The most well-known US passenger rail service company, Amtrak, was established 48 years ago by the National Railroad Passenger Corporation. Amtrak provides medium and long distance intercity services in the contiguous United States, as well as to nine Canadian cities. Initially founded in 1971 as a quasi-public corporation to operate many US passenger rail services, Amtrak receives a combination of both state and federal subsidies, as well as being managed by a for-profit organisation. The current headquarters for Amtrak is situated one block west of Union Station in Washington, D.C.

There are over 500 destinations in 46 states, as well as three Canadian provinces which are served by Amtrak trains. The company operates more than 300 trains daily over a distance of 34000 km of track. Amtrak themselves own approximately 623 miles of track and run on an additional 132 miles of track owned by other rail companies. Some of the high-speed portions of the track allow trains to travel as fast as 240 km/h.

In 1916, 98% of all intercity travellers in the United States took trains, with the remaining 2% taking inland waterways. This amounted to almost 42 million passengers using railways. It was common during those times for passenger trains to be operated by the same companies that also ran freight trains. Patronage began to decline during the later 20th century however, as increased competition from buses, air travel, and cars hit the market. Newer streamlined diesel-powered trains, such as the Pioneer Zephyr, proved themselves to be popular with the travelling public, but ultimately could not reverse the trend. By 1940, the railroads held just 67% of commercial travellers in the United States.

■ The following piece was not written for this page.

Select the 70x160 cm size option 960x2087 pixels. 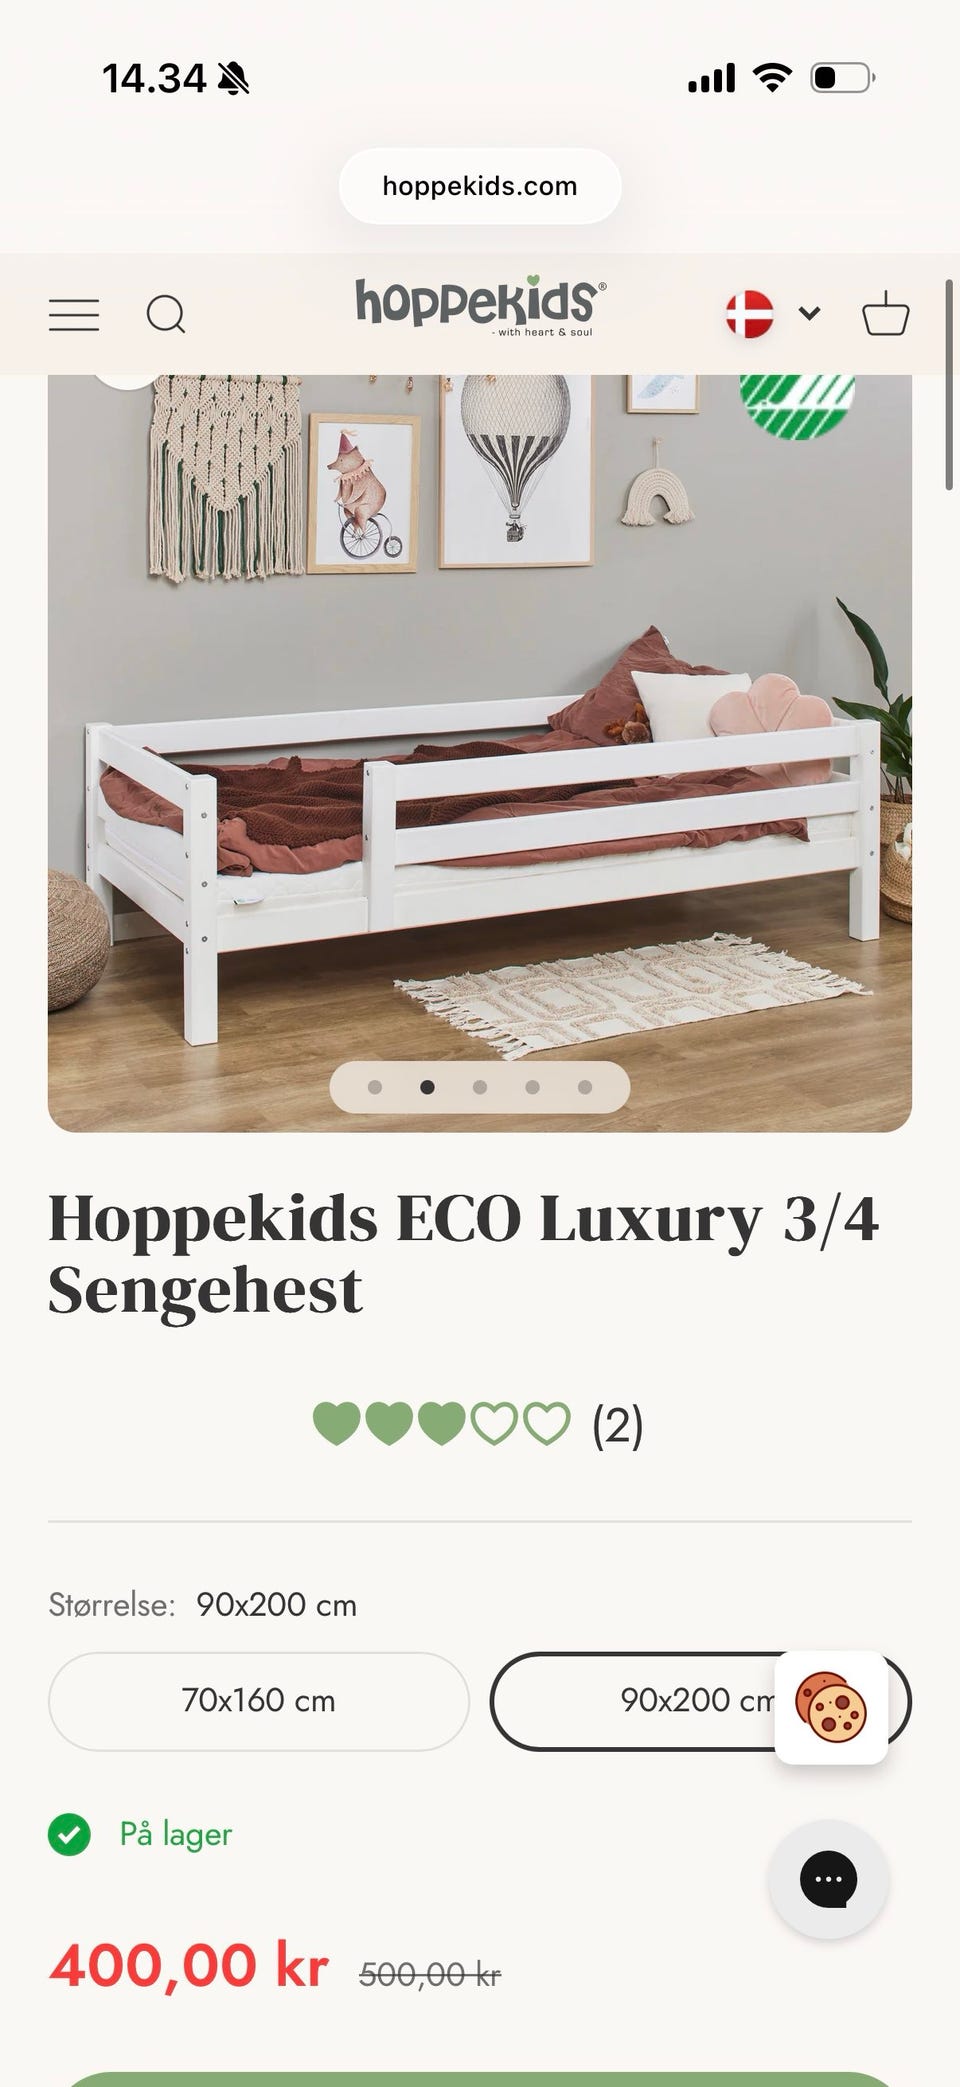tap(259, 1701)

Railroad travel experienced a brief, artificial boost during World War II when gasoline rationing took place, and troop transport became common. This boost allowed train operators to overhaul a number of their overworked and neglected passenger fleets, replacing many trains with fast and luxurious streamliners, although this only brought temporary relief. Railroads continued to lose money overall following the Great Depression, with deficits reaching $723 million in 1957, leading many to doubt the continued financial viability of railroad travel. Ultimately, the train services were nationalised, and although they are no longer large profit makers, do not lose money at the same rate which they once did.